The photoelectric conversion member 10 is preferably transparent to visible light. In the present embodiment, visible light refers to light in a wavelength band of 360 nm or more and 830 nm or less. The expression “transparent to visible light” refers to that an average transmittance of visible light measured by a spectrophotometer is 70% or more, and more preferably 80% or more.
Since the photoelectric conversion member 10 is transparent to visible light, the photoelectric conversion element 1 can be disposed on a transparent member. For example, when an area of a solar cell or the like is large, the photoelectric conversion element 1 can be disposed in a transparent structure such as a window of a building or a wall of a vinyl house to obtain a large capacity. It is also possible to dispose the photoelectric conversion element 1 in an inconspicuous member or a member that does not impair a surrounding view. Because these effects, the photoelectric conversion element 1 having an extremely wide application range can be obtained.
On the other hand, the photoelectric conversion member 10 can be used even when the photoelectric conversion member 10 is not transparent to visible light.

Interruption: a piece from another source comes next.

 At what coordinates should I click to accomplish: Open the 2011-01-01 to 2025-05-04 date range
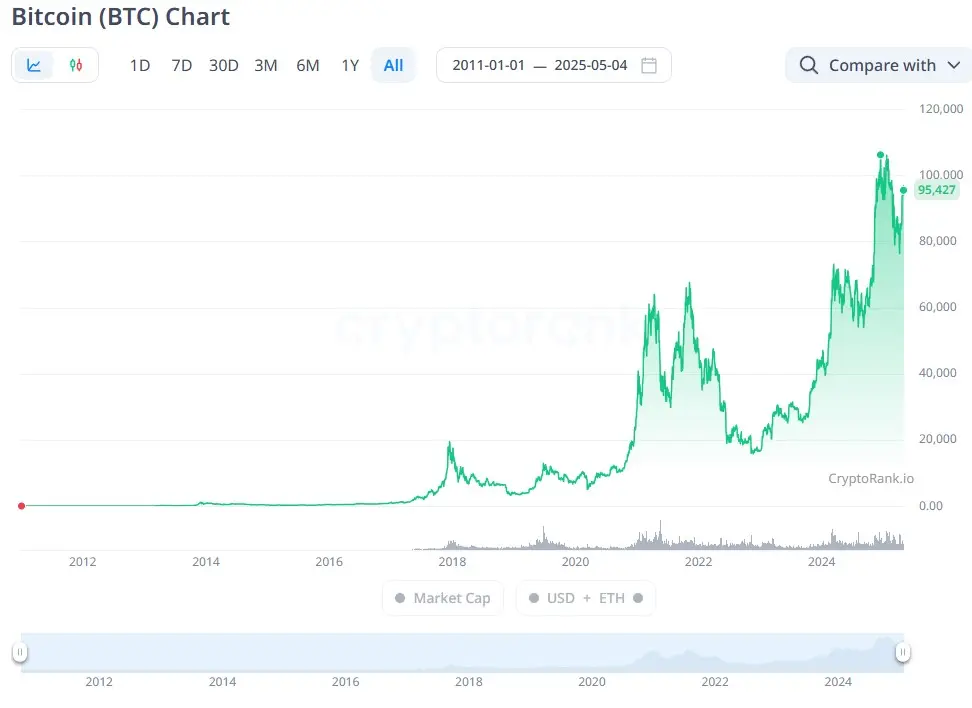coord(554,65)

The photoelectric conversion member 10 preferably includes an antireflection agent layer on a surface of the photoelectric conversion member 10. A material known in the related art that has an effect of preventing reflection of visible light can be appropriately used as a material of the antireflection agent layer. The antireflection agent layer may be formed by using an antireflection film or the like, or may be formed by directly coating with an antireflection agent having an antireflection effect. In order to maintain effects of the photoelectric conversion member 10, such as light weight, flexibility, and transparency, it is preferable to use a layer directly coated with an antireflection agent and having a small thickness.
Examples of the antireflection agent include an agent containing a fluoride compound or the like, and specifically, include magnesium fluoride, aluminum fluoride, calcium fluoride, lithium fluoride, sodium fluoride, fluororesin, and fluoride nanoparticle, or WO3, MoO3, TiO2, or the like.
Since the photoelectric conversion member 10 includes the antireflection agent, when the photoelectric conversion member 10 is transparent to visible light, refraction and reflection of light occurred between the photoelectric conversion member 10 and another member can be prevented, and the transparency of the photoelectric conversion member 10 to visible light can be enhanced.
The photoelectric conversion member 10 may have any shape and size, but preferably has a small thickness in order to increase transparency, light weight, and flexibility to be described later. Although the thickness is 0.8 nm to 10 nm as a standard, a sufficiently small thickness can be obtained by setting the total number of layers of the TMD to 6 or less as described above.
The photoelectric conversion member 10 may have any size, but for example, when the photoelectric conversion member 10 includes one first electrode 11 and one second electrode 12 as shown in
In the present embodiment, the photoelectric conversion member 10 is formed in a form of a rectangular flat plate having a diameter sufficient to ensure thickness of one TMD layer and a length and a distance related to the electrodes as will be described later.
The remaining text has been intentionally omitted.